Monday, July 10, 2017

Doing More Than Raising Awareness--Feeding Hungry Veterans

With all the groups out there raising awareness and collecting lots of money for talking, how about you guys put your money where their mouth is and FEED THEM! Want to bet that will go a long way toward changing the title of your charity in a good way?
‘A godsend’: Salt Lake V.A.’s new food pantry is in high demand
The Salt Lake Tribune
By LUKE RAMSETH
First Published 6 hours ago
Green said she was surprised to find only four other VA hospitals nationwide with a food pantry, and those operated only a day or two each month.
(Trent Nelson | The Salt Lake Tribune) Aaron Hornok selects food at the Salt Lake VA's new food pantry, Thursday June 22, 2017. Research shows one-quarter of vets who got care through VA reported food insecurity in the past month. That's a higher rate than the general population.
Navy veteran Carl Callahan and his wife, Shannon, receive about $1,600 in Social Security benefits each month.

They use it to pay rent and utilities on their South Salt Lake apartment, which the Department of Veterans Affairs helped them find after a stint of homelessness two years ago. They use it to pay their cellphone bills and buy gas for the car. Sometimes they use it to pay medical bills for Shannon, who takes frequent trips to the hospital for her asthma.

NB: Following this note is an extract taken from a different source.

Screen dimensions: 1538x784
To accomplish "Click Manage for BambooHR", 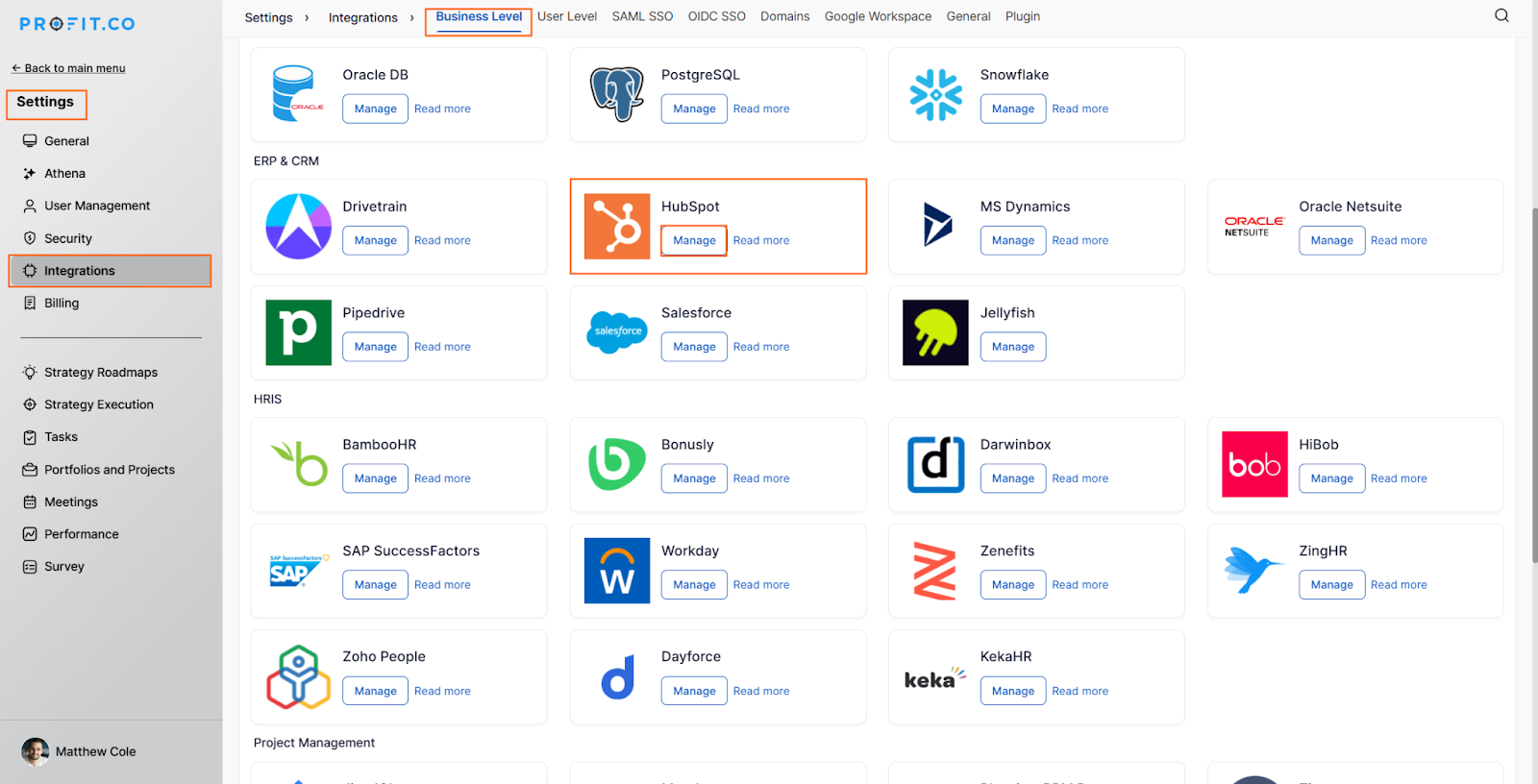I will [x=375, y=478].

By the time the bills are paid, Callahan said, about $100 is leftover for groceries — "if we're lucky."

That's why the couple makes weekly trips to a new food pantry at the George E. Wahlen Department of Veterans Affairs Medical Center. Opened in March, the pantry already serves close to 100 veterans and their families per month, said Natalie Green, a VA health care administration trainee who started the program.

Late last year, Green said, she realized the extent of the veteran hunger problem. Some 1.7 million veterans experience food insecurity annually. And for younger veterans who served in Afghanistan and Iraq, the food insecurity rate is about 27 percent — nearly double that of the general U.S. population, according to a University of Minnesota study.
"We have veterans coming back with an immense need for support," she said. "We know food and nutrition directly affects health outcomes, yet [access to food] was something that was kind of missing from the whole health picture."

Part of the problem, Green quickly learned, was that VA funds couldn't be allocated for a food pantry. They must be used for traditional medical services. So she had to get creative.